The last summer, student Wencan Luo participated in Google Summer of Code to implement Multi-label Classification in Orange. He provided a framework, implemented a few algorithms and some prototype widgets. His work has been “hidden” in our repositories for too long; finally, we have merged part of his code into Orange (widgets are not there yet …) and added a more general support for multi-target prediction.
You can load multi-label tab-delimited data (e.g. emotions.tab) just like any other tab-delimited data:
>>> zoo = Orange.data.Table('zoo') # single-target
>>> emotions = Orange.data.Table('emotions') # multi-label
The difference is that now zoo’s domain has a non-empty class_var field, while a list of emotions’ labels can be obtained through it’s domain’s class_vars:
>>> zoo.domain.class_var
EnumVariable 'type'
>>> emotions.domain.class_vars
<EnumVariable 'amazed-suprised',
EnumVariable 'happy-pleased',
EnumVariable 'relaxing-calm',
EnumVariable 'quiet-still',
EnumVariable 'sad-lonely',
EnumVariable 'angry-aggresive'>
A simple example of a multi-label classification learner is a “binary relevance” learner. Let’s try it out.
>>> learner = Orange.multilabel.BinaryRelevanceLearner()
>>> classifier = learner(emotions)
>>> classifier(emotions[0])
[<orange.Value 'amazed-suprised'='0'>,
<orange.Value 'happy-pleased'='0'>,
<orange.Value 'relaxing-calm'='1'>,
<orange.Value 'quiet-still'='1'>,
<orange.Value 'sad-lonely'='1'>,
<orange.Value 'angry-aggresive'='0'>]
>>> classifier(emotions[0], Orange.classification.Classifier.GetProbabilities)

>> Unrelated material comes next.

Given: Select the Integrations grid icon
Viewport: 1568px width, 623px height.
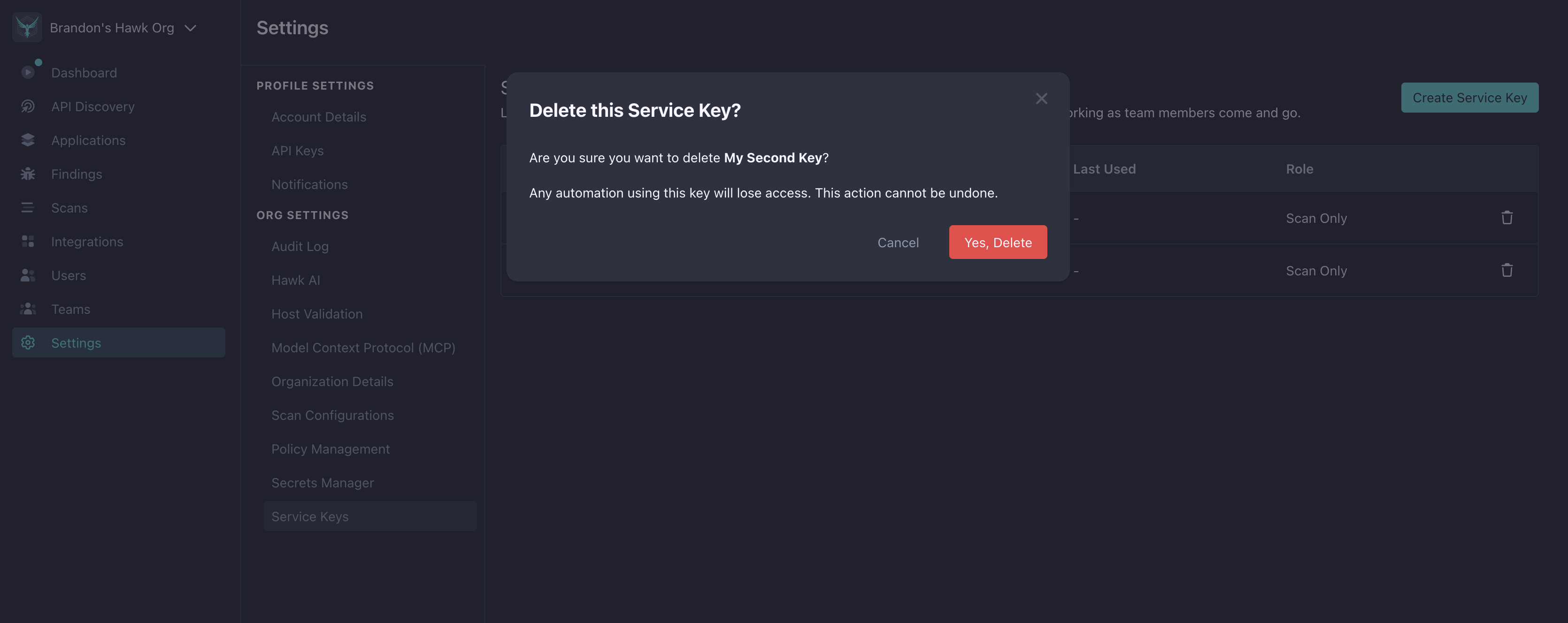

[<1.000, 0.000>, <0.881, 0.119>, <0.000, 1.000>,
<0.046, 0.954>, <0.000, 1.000>, <1.000, 0.000>]
Real values of label variables of emotions[0] instance can be obtained by calling emotions[0].get_classes(), which is analogous to the get_class method in the single-target case.
For multi-label classification, we can also perform testing like usual, however, specialised evaluation measures have to be used:
>>> test = Orange.evaluation.testing.cross_validation([learner], emotions)
>>> Orange.evaluation.scoring.mlc_hamming_loss(test)
[0.2228780213603148]
In one of the following blog posts, a multi-target regression method PLS that is in the process of implementation will be described.